B. Tradition is supported in more places in Scripture than it is condemned. Study Isaiah 59:21, Luke 1:2, 2:19,51, Luke 10:16, 2Thessalonians 2:14-15 - "Stand firm and hold the traditions you have learned..", 2Timothy 1:13,2:2, 1Peter 1:25, 1Jn 1:1,2:24, 2Jn 1:12, Revelation 12:17,19:10.

These are different traditions than mentioned in 'A'. These are the Traditions of GOD, or 'Apostolic' Tradition.' Again, this is only half of the truth.

C. The truth is, yes, we do condemn the vain tradition of men, as shown in 'A', and we must keep the Tradition of GOD, as shown in 'B'.

Thus we have half the truth in 'A', and the other half in 'B', and combined we have the full truth.

The false doctrine of Sola Scriptura adds A and B together and puts the total in A, rejecting all of tradition. A+B=C.

Michael Gormley said...

Some Protestants have the notion that Catholics do not “believe” in the Bible, so they bring up Second Timothy 3:15-16 to support their belief of Sola Scriptura:"... from childhood you have been acquainted with the sacred writings which are able to instruct you for salvation through faith in Jesus Christ.

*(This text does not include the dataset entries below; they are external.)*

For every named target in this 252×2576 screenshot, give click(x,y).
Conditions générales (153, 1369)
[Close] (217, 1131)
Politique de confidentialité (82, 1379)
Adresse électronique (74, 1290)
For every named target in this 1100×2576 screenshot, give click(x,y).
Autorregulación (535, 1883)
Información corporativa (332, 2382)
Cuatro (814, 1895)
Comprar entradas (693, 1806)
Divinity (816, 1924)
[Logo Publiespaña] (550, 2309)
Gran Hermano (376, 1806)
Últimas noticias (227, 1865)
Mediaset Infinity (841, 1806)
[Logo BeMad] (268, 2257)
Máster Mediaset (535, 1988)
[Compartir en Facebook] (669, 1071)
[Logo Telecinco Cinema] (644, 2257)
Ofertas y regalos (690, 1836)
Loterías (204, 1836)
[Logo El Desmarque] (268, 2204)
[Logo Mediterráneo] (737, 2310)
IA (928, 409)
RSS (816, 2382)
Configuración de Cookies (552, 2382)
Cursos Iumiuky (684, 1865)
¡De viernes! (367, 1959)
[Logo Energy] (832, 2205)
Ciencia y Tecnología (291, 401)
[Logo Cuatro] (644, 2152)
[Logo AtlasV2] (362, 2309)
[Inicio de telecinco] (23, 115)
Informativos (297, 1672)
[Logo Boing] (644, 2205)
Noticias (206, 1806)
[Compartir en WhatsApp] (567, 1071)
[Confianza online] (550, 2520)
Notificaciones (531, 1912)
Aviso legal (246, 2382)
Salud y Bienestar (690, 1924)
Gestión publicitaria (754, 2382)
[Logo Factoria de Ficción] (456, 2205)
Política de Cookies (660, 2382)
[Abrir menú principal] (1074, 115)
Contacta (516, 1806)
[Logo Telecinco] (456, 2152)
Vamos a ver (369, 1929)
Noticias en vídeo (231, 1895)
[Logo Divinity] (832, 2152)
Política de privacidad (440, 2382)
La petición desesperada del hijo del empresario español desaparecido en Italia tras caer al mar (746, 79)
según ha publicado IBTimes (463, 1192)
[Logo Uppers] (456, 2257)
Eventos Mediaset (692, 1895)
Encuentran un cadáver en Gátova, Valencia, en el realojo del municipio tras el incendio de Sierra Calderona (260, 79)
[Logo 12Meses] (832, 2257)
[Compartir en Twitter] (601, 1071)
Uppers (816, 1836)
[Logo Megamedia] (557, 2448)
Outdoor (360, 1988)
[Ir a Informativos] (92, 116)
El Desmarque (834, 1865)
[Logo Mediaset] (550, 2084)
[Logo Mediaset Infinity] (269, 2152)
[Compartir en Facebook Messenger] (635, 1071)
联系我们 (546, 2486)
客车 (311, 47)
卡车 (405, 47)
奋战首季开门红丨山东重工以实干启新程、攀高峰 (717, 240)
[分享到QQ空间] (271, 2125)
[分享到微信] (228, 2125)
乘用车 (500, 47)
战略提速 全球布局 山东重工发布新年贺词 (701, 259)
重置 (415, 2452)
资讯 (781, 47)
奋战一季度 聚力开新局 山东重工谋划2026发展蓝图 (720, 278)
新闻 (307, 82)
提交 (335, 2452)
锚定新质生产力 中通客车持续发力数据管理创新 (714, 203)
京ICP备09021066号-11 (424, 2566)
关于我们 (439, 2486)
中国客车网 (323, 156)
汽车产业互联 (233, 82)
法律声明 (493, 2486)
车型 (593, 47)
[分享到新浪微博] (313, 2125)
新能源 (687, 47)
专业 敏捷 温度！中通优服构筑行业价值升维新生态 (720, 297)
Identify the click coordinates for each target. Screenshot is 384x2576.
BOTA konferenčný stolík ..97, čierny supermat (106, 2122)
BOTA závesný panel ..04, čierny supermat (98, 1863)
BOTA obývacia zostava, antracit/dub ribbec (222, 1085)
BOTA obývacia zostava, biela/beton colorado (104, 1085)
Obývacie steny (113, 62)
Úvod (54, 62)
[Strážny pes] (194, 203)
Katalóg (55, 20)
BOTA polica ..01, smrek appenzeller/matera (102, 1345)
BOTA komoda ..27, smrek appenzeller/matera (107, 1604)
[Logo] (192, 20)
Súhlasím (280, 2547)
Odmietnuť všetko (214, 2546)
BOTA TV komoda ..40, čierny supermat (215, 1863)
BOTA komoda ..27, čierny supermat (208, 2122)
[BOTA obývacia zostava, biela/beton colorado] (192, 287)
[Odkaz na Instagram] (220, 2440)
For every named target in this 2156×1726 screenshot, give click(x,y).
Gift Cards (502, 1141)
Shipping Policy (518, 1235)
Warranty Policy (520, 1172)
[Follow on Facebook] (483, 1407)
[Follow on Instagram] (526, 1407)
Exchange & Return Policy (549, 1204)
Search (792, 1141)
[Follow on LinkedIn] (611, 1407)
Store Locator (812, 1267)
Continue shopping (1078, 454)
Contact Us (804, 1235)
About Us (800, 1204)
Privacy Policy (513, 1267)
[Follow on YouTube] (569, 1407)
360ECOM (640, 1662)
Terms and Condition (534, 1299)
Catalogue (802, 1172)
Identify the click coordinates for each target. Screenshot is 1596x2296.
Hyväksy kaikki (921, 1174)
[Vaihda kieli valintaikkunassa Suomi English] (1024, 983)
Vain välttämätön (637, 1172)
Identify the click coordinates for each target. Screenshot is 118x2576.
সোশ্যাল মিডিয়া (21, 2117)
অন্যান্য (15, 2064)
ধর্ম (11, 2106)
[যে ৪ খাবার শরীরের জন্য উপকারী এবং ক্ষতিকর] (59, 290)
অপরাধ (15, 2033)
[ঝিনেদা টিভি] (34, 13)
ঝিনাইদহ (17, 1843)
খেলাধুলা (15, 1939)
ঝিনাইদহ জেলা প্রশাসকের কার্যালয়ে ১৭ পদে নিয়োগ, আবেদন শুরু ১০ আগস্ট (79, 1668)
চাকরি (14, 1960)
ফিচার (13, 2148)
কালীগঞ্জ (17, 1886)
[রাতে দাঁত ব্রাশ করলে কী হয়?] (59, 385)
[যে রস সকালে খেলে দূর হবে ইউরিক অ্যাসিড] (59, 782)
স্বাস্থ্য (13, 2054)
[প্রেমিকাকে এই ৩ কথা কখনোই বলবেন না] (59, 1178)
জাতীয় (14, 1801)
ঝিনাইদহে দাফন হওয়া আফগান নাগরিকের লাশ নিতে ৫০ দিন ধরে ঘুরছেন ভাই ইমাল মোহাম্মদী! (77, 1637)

All scripture is inspired by God and profitable for teaching, for reproof, for correction, and for training in righteousness."

Certainly Catholics believe in the Bible (Catholics put together the Bible!) but this verse does not really support the belief of Sola Scriptura; it does not say that scripture alone is an adequate guide to the faith For that matter, the whole Bible does not say that we should believe in the Bible alone, nor does it say which books are inspired by God. This is only one hole in the belief of Sola Scriptura; there are many more.